Ranking of Universities in China is Unreliable

Central News Agency Created: Jan 2, 2009 Last Updated: Jan 3, 2009

students, Northeast Normal University
Class of students at Northeast Normal University (China Photos/Getty Images)
There are a variety of university ranking lists published in China, which students and their parents use to choose the schools they will attend. However, most of the ranking institutes are run as a business, and so their credibility is questionable. It is an open secret that the higher ranked universities have paid higher fees to obtain the ranking.

According to a report in Shanghai's Wenhui Daily, an insider at a prestigious university in Shanghai revealed that the university has been visited several times in recent years by one of the people in charge of a well-known university ranking institute. He said that he wanted to help the university do consultations, and he would charge for the service. The university refused him, and as a result, its ranking dropped to second place.

Another example from the newspaper report was of a university professor being asked to talk with his supervisor because he had gently commented to the media that one well-known university ranking in China was not reliable. Owing to enormous pressure from university ranking organizations, the supervisor told the professor, “It will influence our university’s reputation if you don’t speak with caution.”

An education expert, who did not want to reveal his name, said that almost all the university ranking institutes in China are for-profit businesses and are not independent.

These businesses, labelled institutions, do not pay attention to the principles and ideals of the universities. Many of the assessors do not have the credentials necessary to rank academic institutes. Some rankings are based on the number of students attending the university. The more students and teachers a university has, the higher it is ranked.

Some rank according to the amount of research funding, but ignore the quality of the academic papers that result from the research.

Some of the  indicators used to rank the universities in China are: the number of students, the size of the campus, the number of theses published, and the number of departments. Consequently, if the California Institute of Technology (CIT) in the U.S., which has cultivated more than 20 Nobel winners, was ranked using these criteria, it would not rank with the top three universities in China because the CIT has a smaller student body than many of the universities in China.

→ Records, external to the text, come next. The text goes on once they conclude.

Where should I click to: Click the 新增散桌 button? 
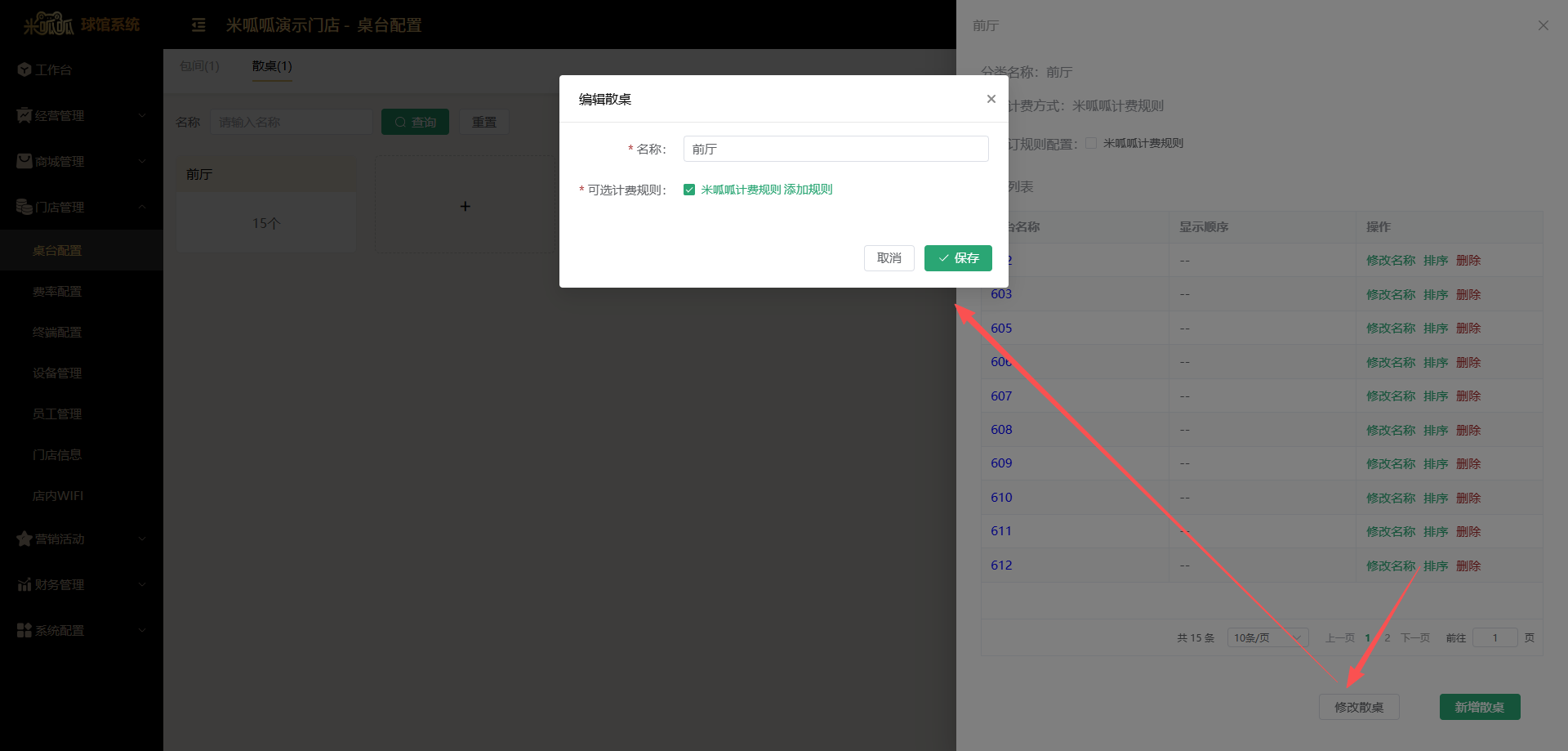tap(1479, 707)
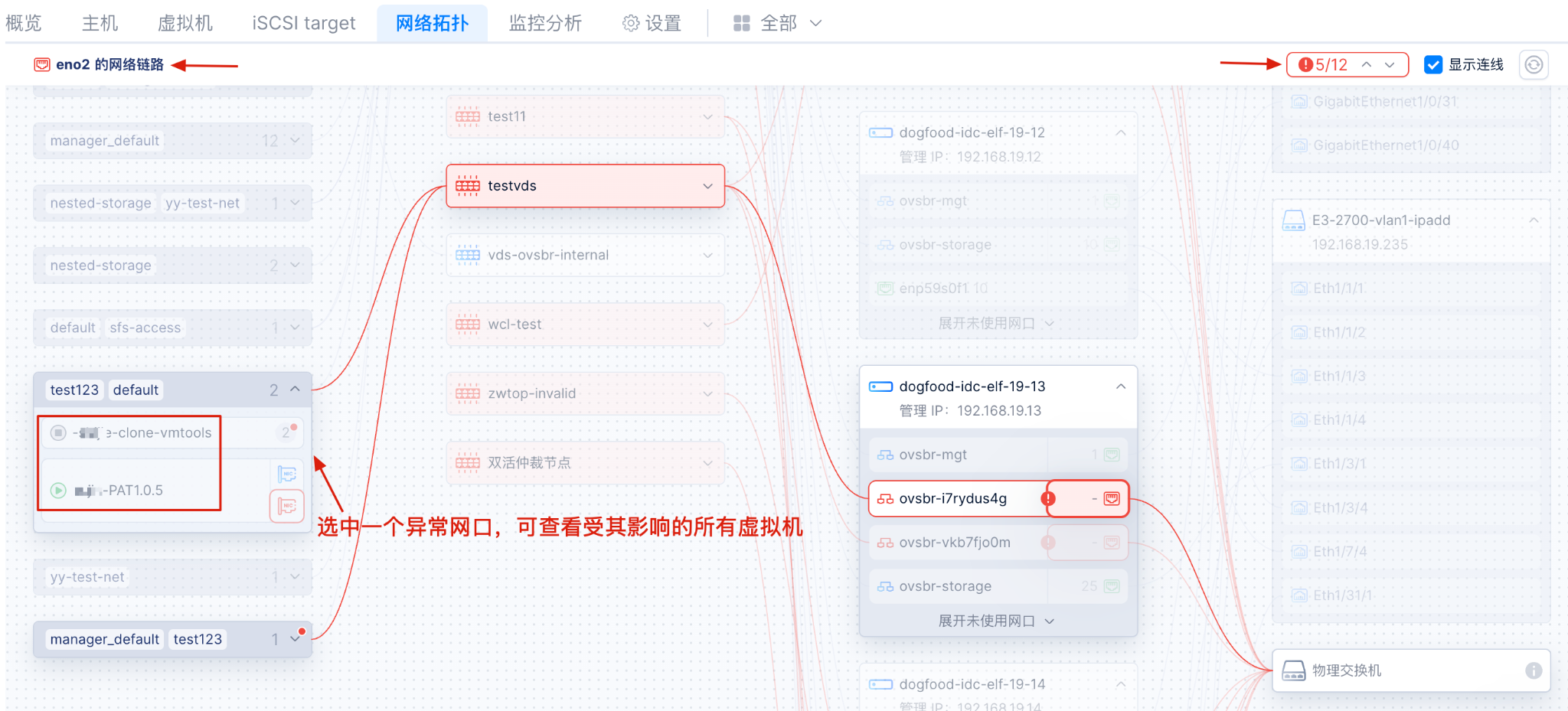This screenshot has height=711, width=1568.
Task: Click the NIC port icon on ovsbr-i7rydus4g
Action: point(1112,499)
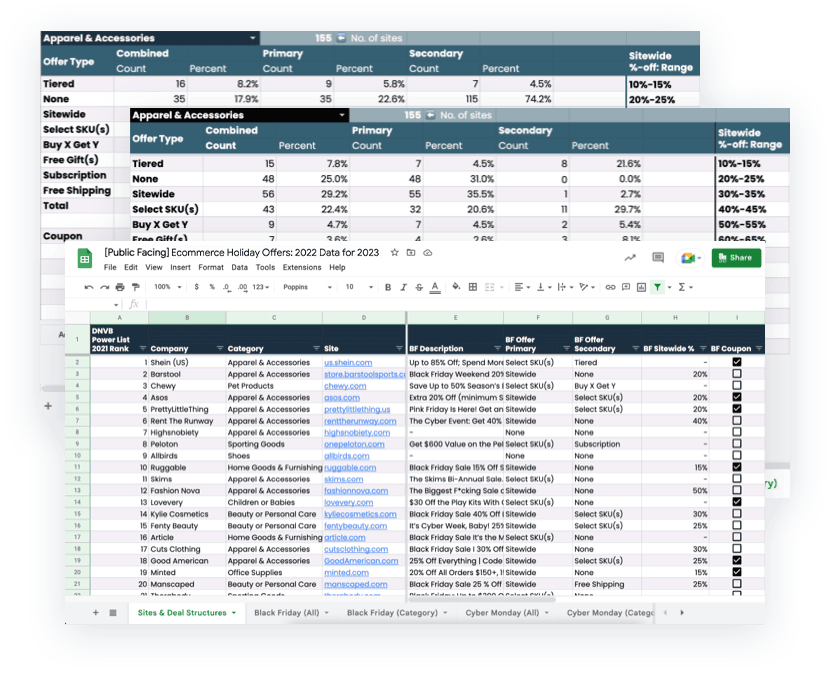Uncheck BF Coupon box for Shein (US)
830x673 pixels.
click(737, 362)
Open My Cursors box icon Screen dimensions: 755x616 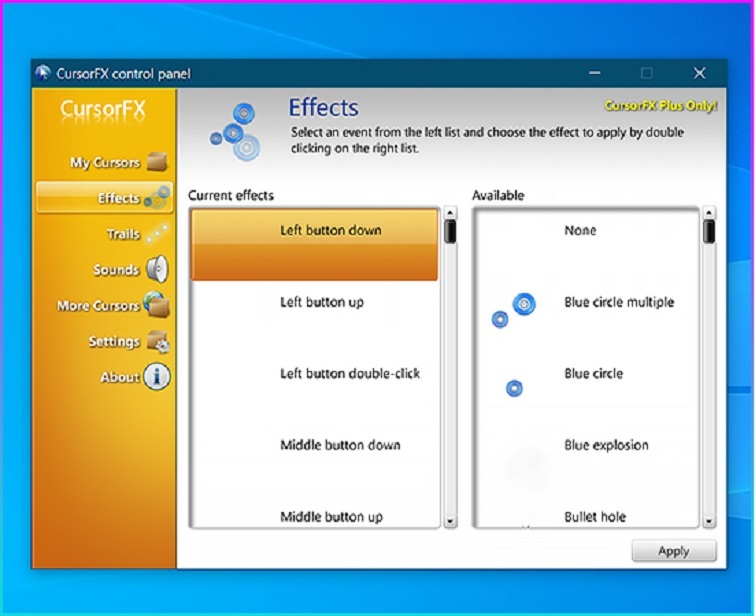coord(157,161)
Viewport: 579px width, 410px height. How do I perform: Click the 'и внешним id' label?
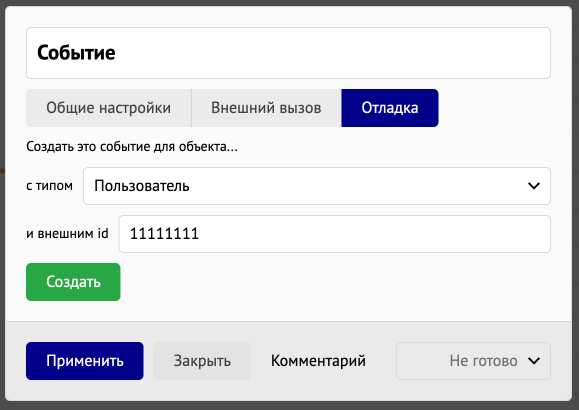[67, 233]
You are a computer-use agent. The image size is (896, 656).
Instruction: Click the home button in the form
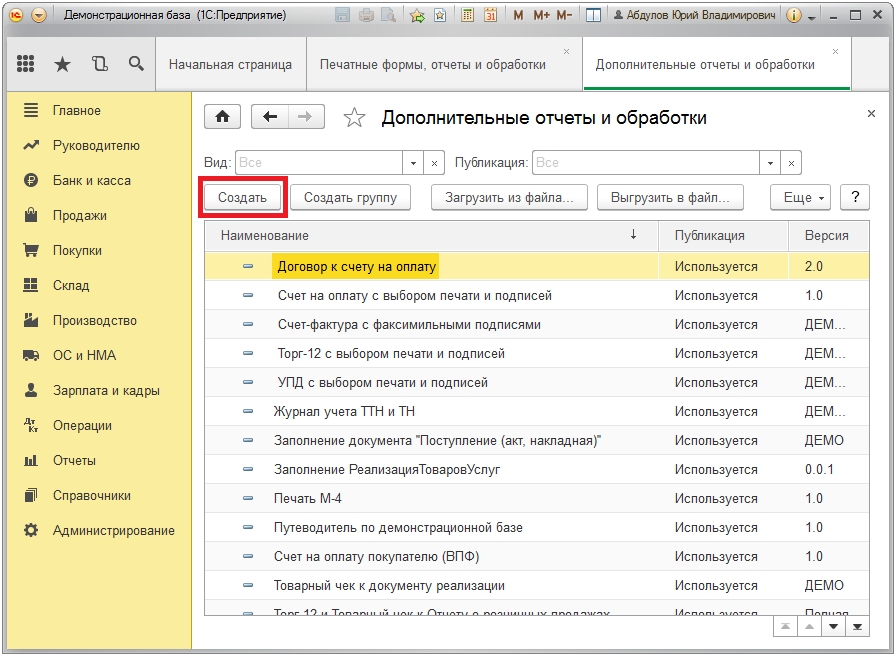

One department head of a well known university in Shanghai indicated that there are many kinds of universities in the world. Each has its own character and advantages, which are not based on the number of students. A small university can be the best in the world.

Ranking universities according to non-academic indicators is unscientific, and will not be recognized by the international academic world.

For example, Shanghai Fudan University has been ranked from third to twentieth by different ranking “institutes.”

Although there are at least 20 ranking institutes in China, when academic institutes outside of China analyzed the ranking lists of major universities globally, only the ranking of the Institute for Higher Education in Shanghai Jiaotong University was recognized as acceptable.